Data to use:
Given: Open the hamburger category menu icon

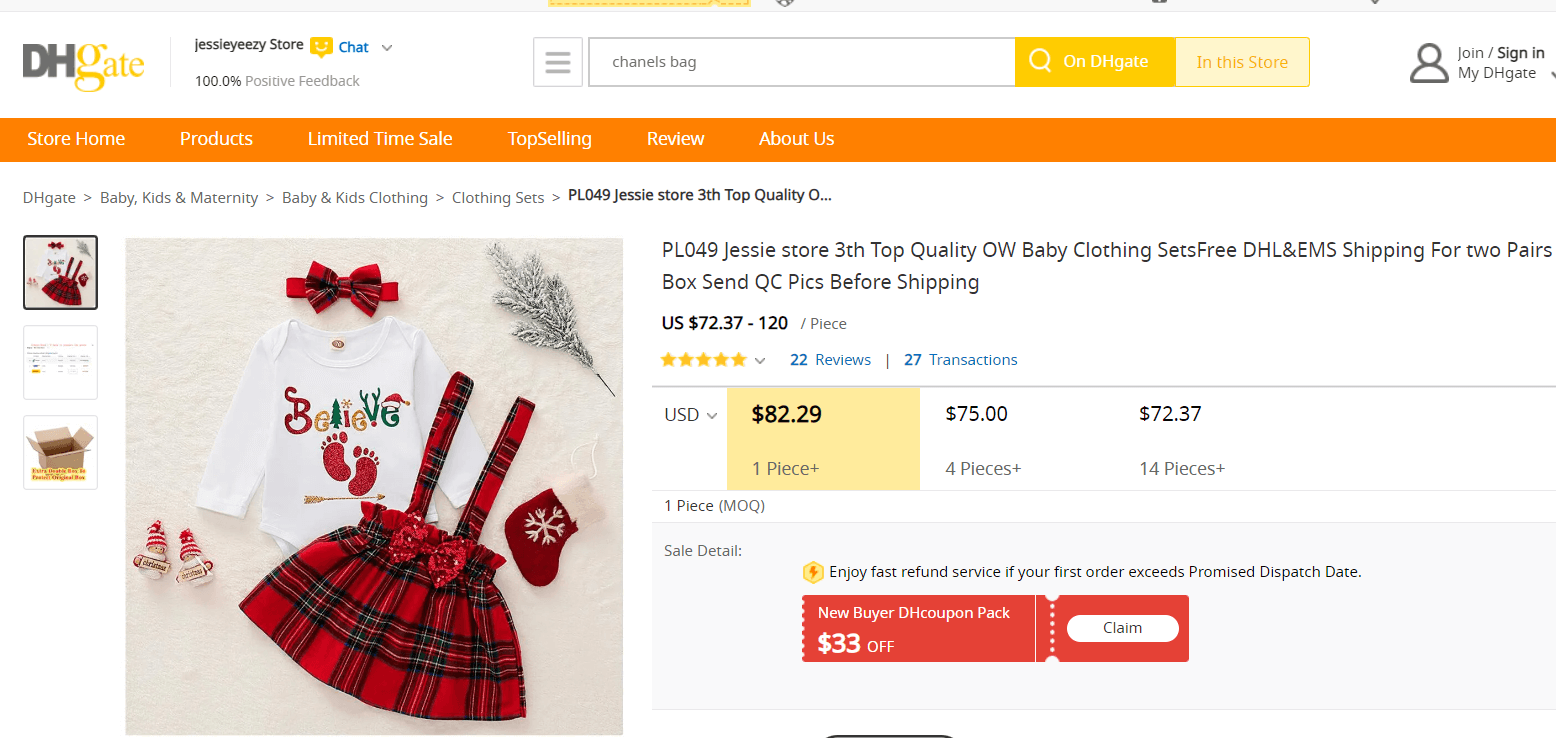Looking at the screenshot, I should point(558,62).
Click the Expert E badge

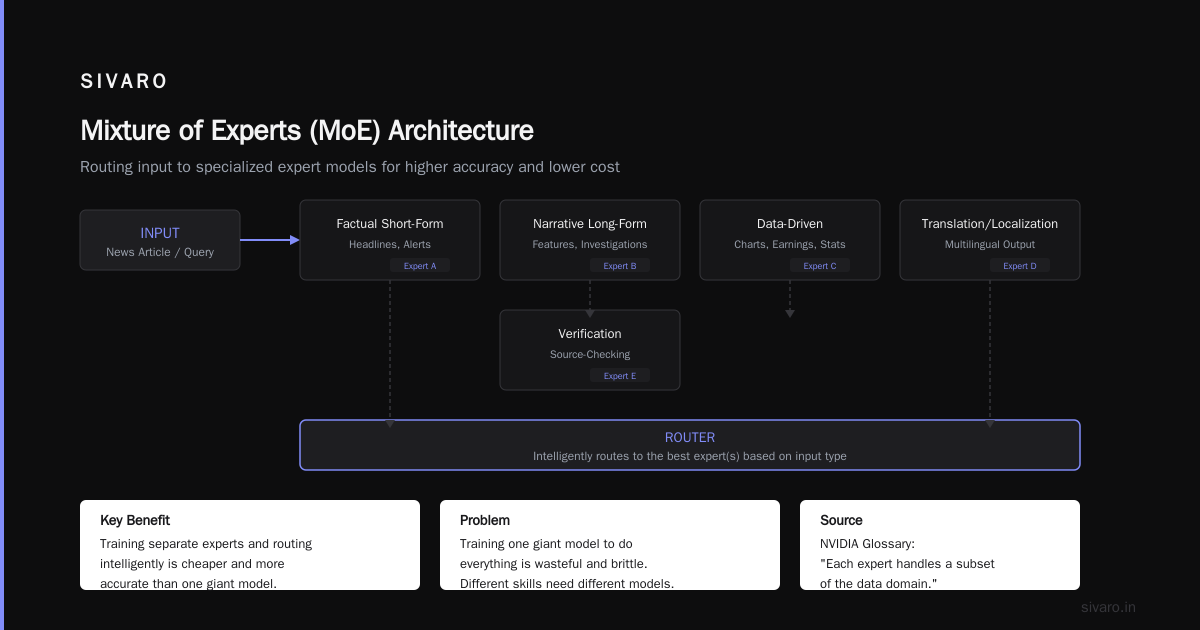point(620,376)
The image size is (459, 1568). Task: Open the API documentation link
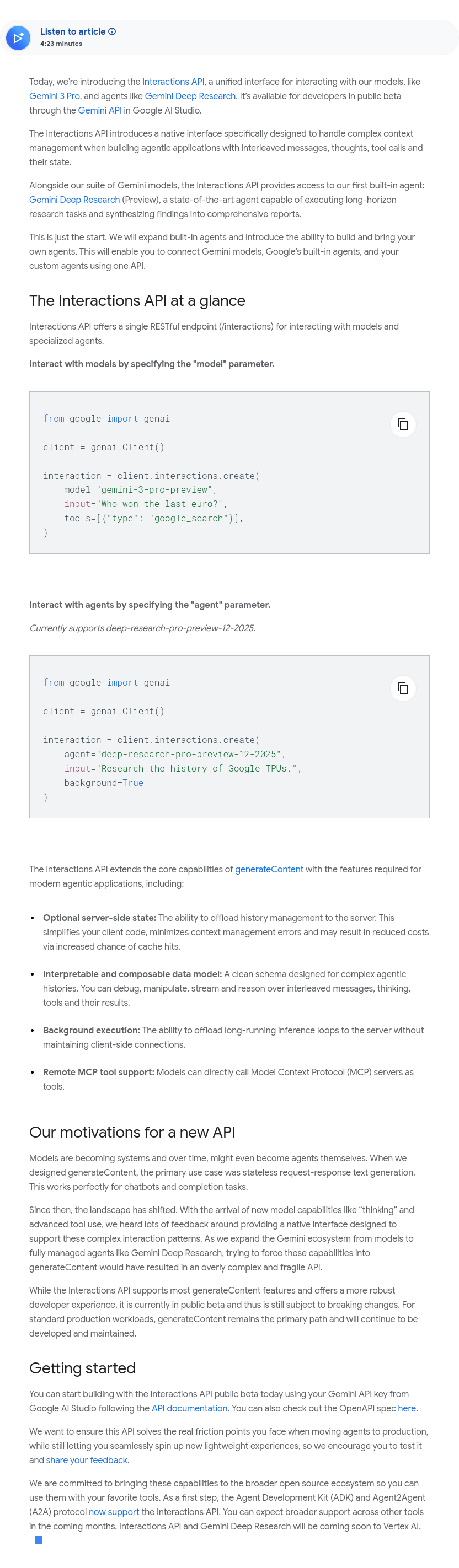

Problem to work on: Set all of the records down once more, letter for letter, with the images removed.

Answer to the exercise:
Given: Open the hamburger category menu icon

Looking at the screenshot, I should point(558,62).
Click the Expert E badge

point(620,376)
The image size is (459, 1568). Task: Open the API documentation link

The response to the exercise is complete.